Sunday, June 8, 2014

Massad’s job: Live up to Gensler’s legacy at CFTC

SAN FRANCISCO (MarketWatch) — Timothy Massad, the senior Treasury Department official expected to be nominated to head the Commodity Futures Trading Commission, has a rare challenge as a regulator: he has a legacy to live up to.

The White House is expected to pick Massad to replace Gary Gensler, the outgoing CFTC chief. The transition is expected to come roughly at year-end pending confirmation, according to The Wall Street Journal.

Bloomberg Enlarge Image Timothy Massad

For investors, the choice of Massad is significant. Few regulators are charged with such an enormous and challenging task as regulating a $125 trillion to $180 trillion market, not to mention one as tangled and complicated. Just consider interest-rate and credit default swaps and the derivative of derivatives: the synthetic derivative.

Under Gensler, the CFTC has been surprisingly active in trying to rein in the marketplace. Gensler is a former Goldman Sachs Group Inc. (GS)  banker whose appetite for aggressive regulation was in doubt. He's surprised, time and again.

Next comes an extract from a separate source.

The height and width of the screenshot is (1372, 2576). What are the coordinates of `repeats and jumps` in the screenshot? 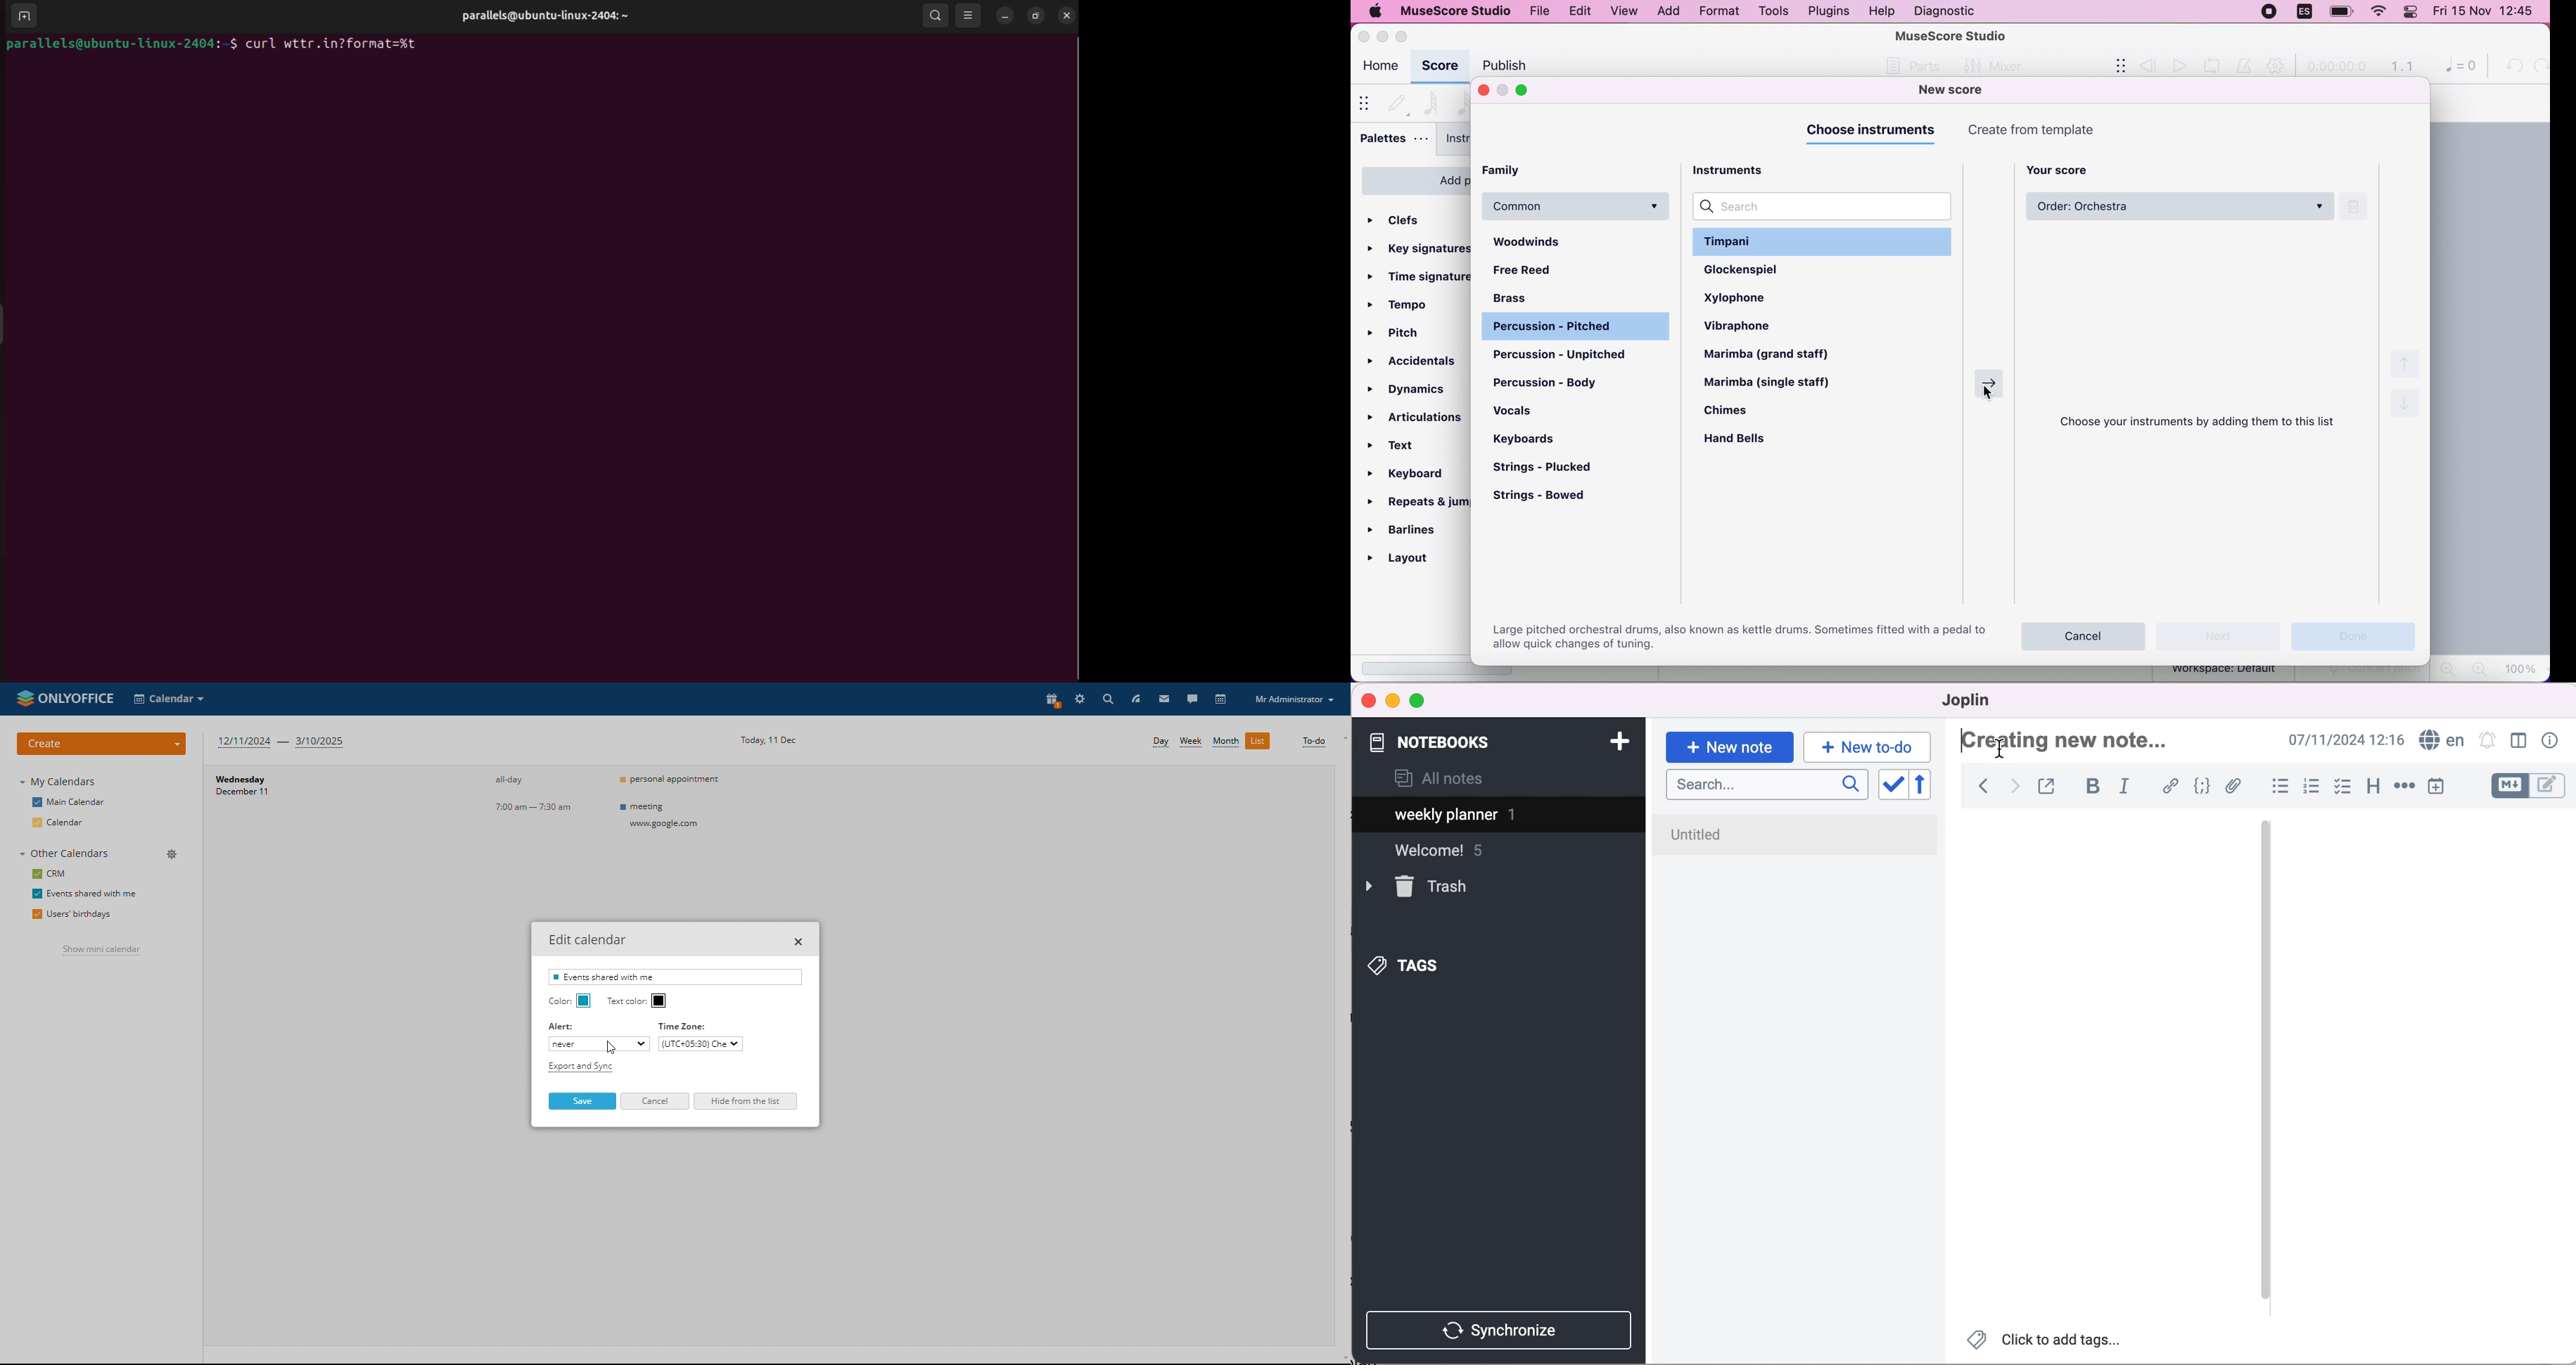 It's located at (1416, 502).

Massad also will have something to prove. The Treasury Department, especially under Timothy Geithner was often criticized for being too generous with Wall Street interests. Massad's role at the department was to oversee the Troubled Asset Relief Program, the bank bailout program.

To make his task more difficult, the CFTC is struggling with turnover. Two commissioners, not including Gensler, have either left or plan to leave. Should Massad seek to keep the CFTC proactive, he will have to build support among an untested panel of commissioners.

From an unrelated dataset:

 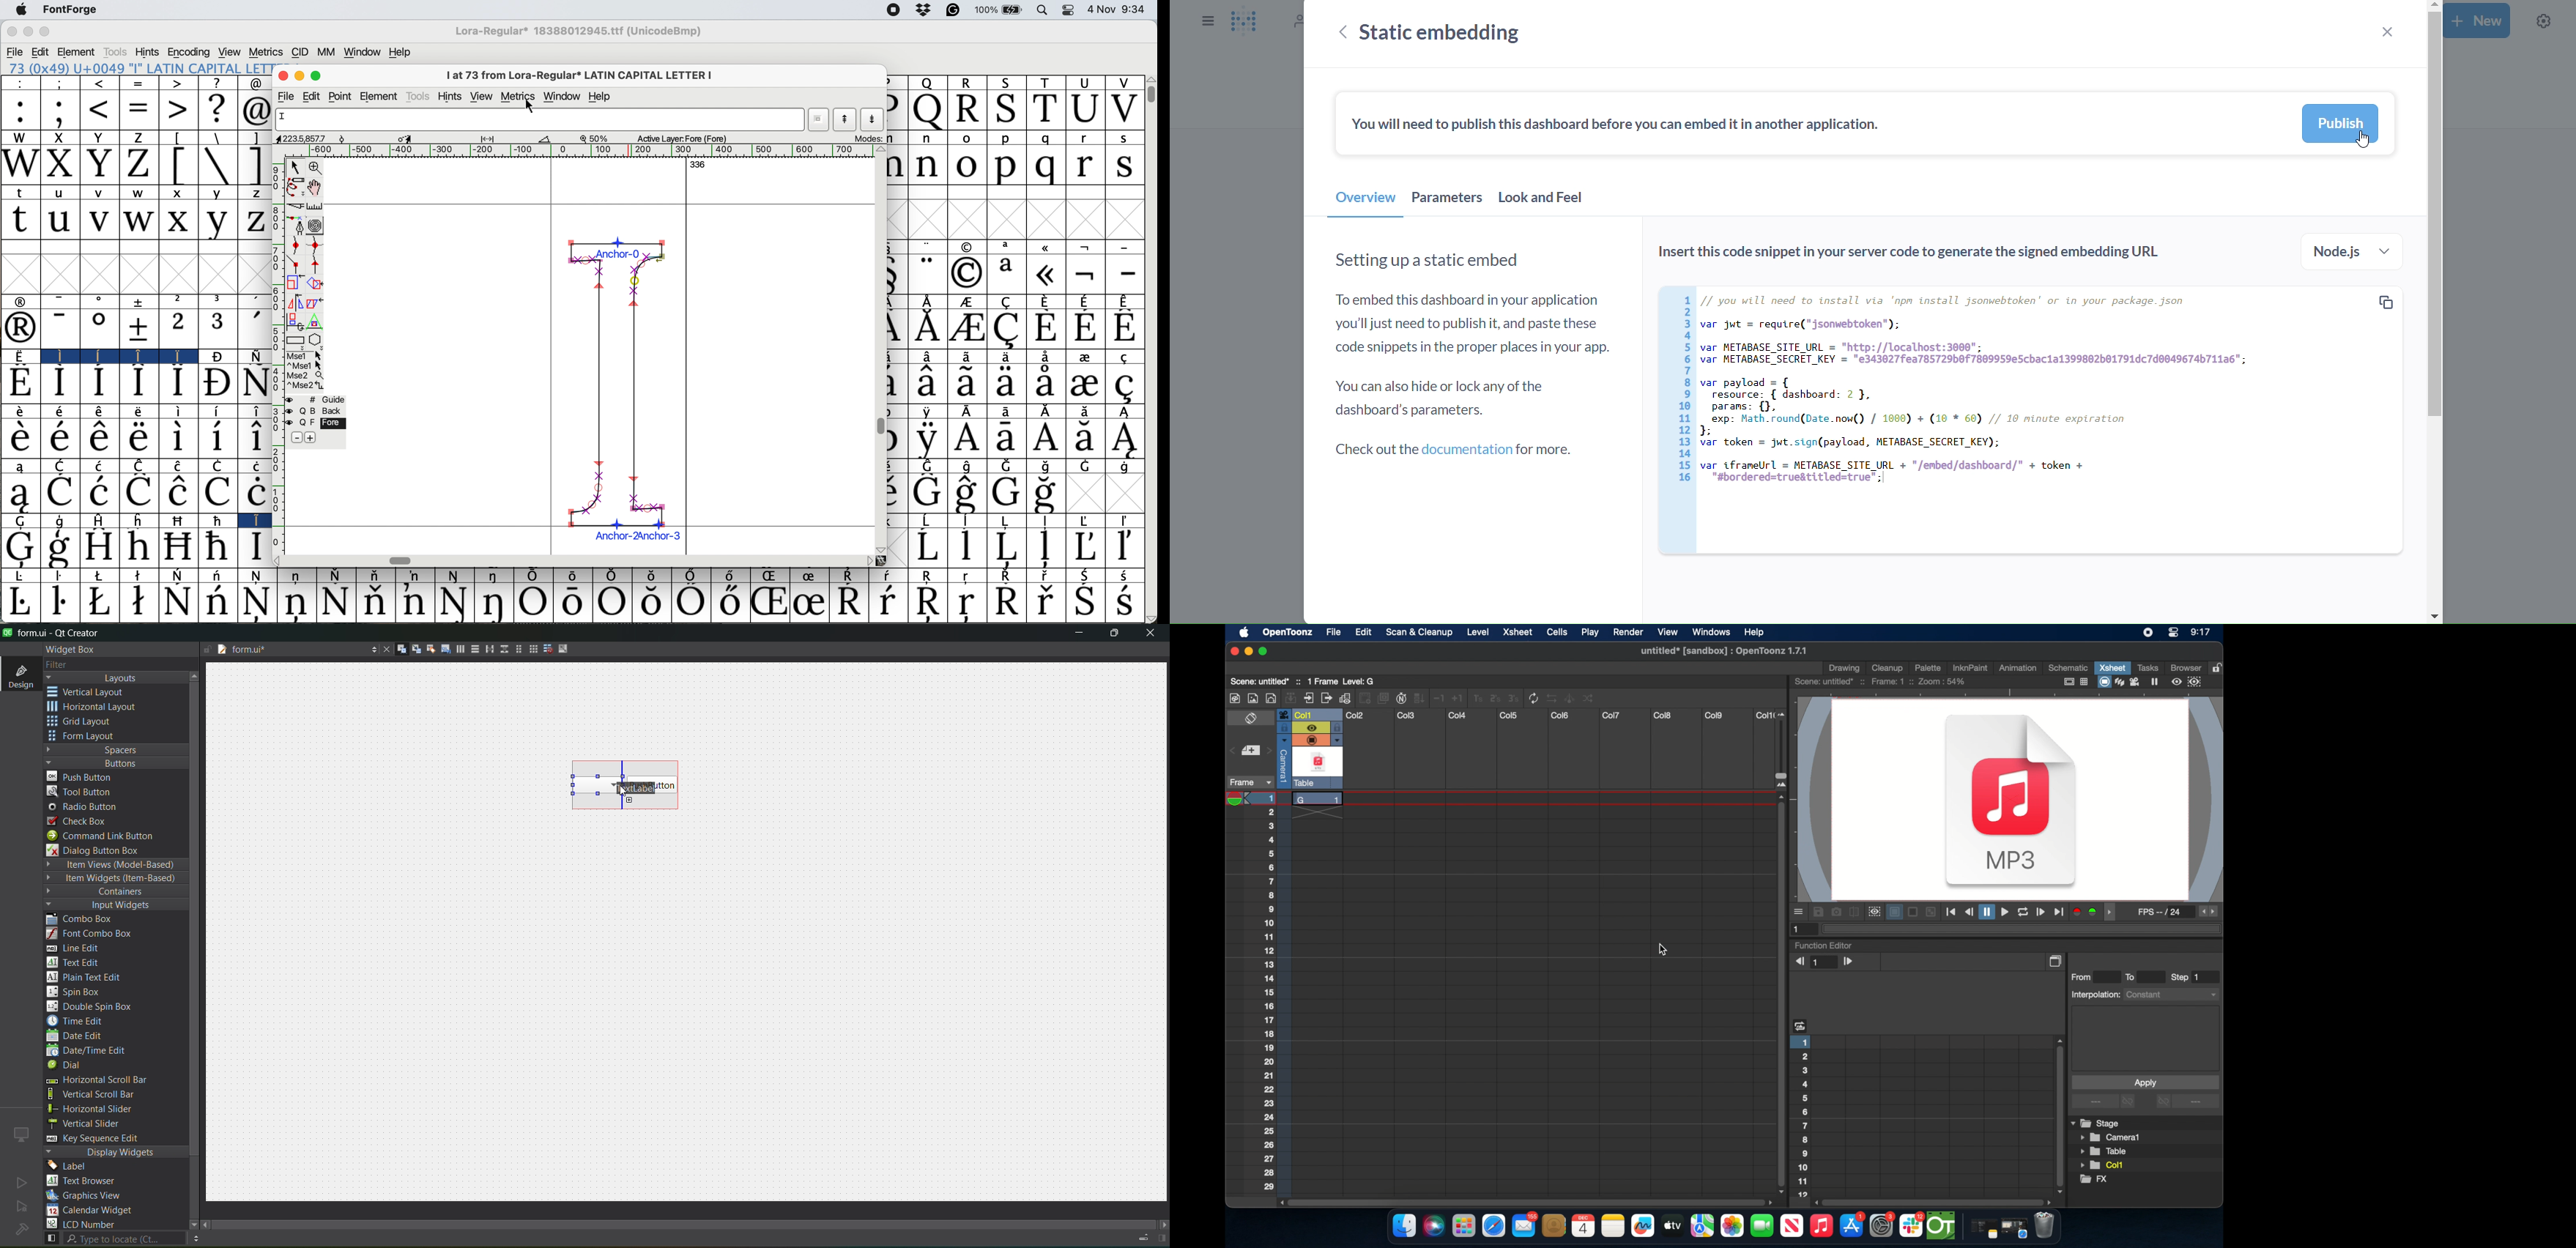 I want to click on element, so click(x=77, y=52).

Like the popular Sheila Bair formerly at the Federal Deposit Insurance Corp. and Elizabeth Warren, formerly a congressional bailout watchdog and now a U.S. senator from Massachusetts, Massad can gild his reputation as an investor advocate and keeper of the financial system.

Or he can "work" with the industry. Problem is, usually those kind of regulators get worked over instead.